The man’s face brightened, “That’s you? The lady receiving the award for all she’s done for the local environment that I saw in the paper?” 

Sasha nodded. 

“Congratulations. You took something as soul destroying as bereavement and used it to make the world a better place. You’re a very strong woman. I just about manage to get up and walk Ruby. You should be proud of yourself.” 

Sasha was astounded. She hadn’t felt strong, she had just picked up litter. “I just thought I’d tidy up as I walked. It’s no big deal,” she mumbled. 

“Nonsense, don’t talk yourself down. Enjoy receiving your award. This four-legged whirlwind and I will get out of your way.” 

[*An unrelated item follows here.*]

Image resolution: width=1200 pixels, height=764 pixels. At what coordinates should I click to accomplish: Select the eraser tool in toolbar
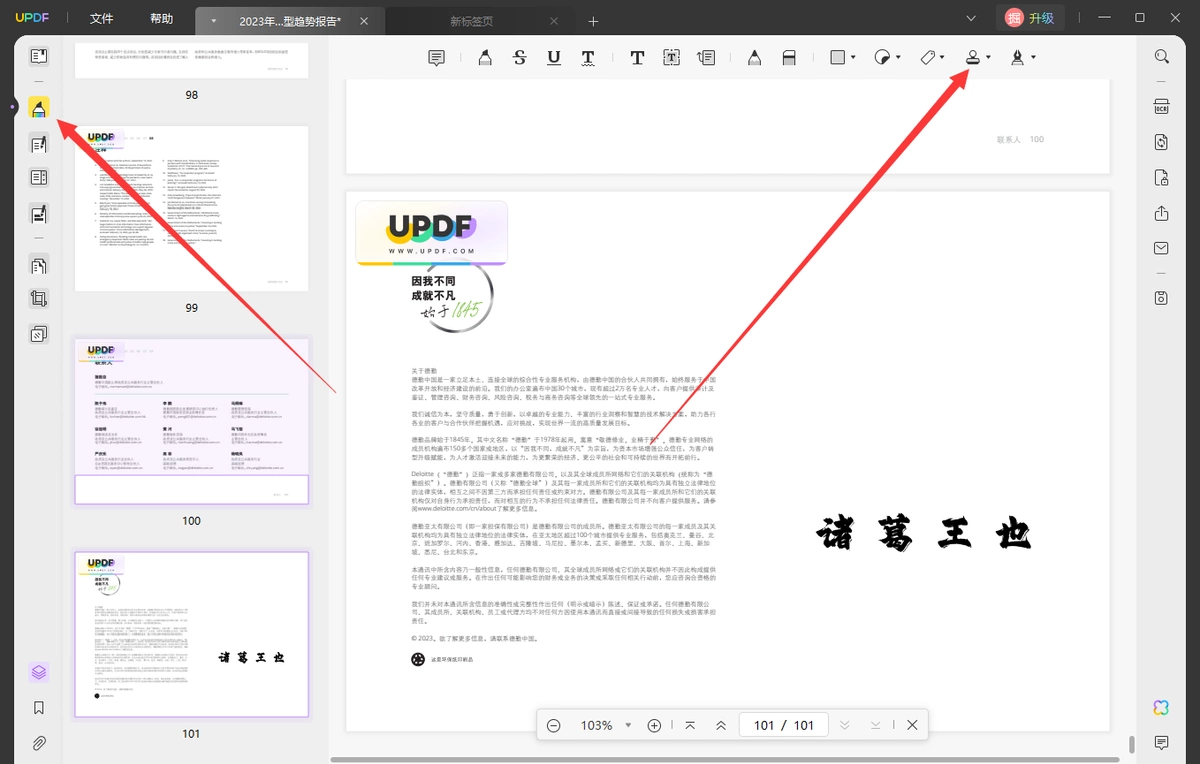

Sasha realised she was still holding the hat, “Is this yours?” 

“It is, thanks for rescuing it. I’m Geoff and you’ve met Ruby.” 

“Sasha, and this is Benji,” she gestured down. Benji was giving her an imploring look. Trying something new if he found some litter had served her very well before. Did a hat count as litter? Judging by the look on Benji’s face he certainly seemed to think so. 

“Would you like to join Benji and I for one of our morning walks?” Geoff seemed momentarily taken aback. 

“That’s very kind. If you’re sure we won’t be intruding?” 

“Not at all. It even means I have an extra pair of hands to carry the litter bag!” Sasha joked. “I look forward to it.” 

“Here tomorrow at seven?” Sasha asked. We will be there!” 

Geoff ambled off after a bouncing Ruby, Billy’s new friend. Sasha watched them go. Maybe Benji’s latest find would also lead to a friendship for her too.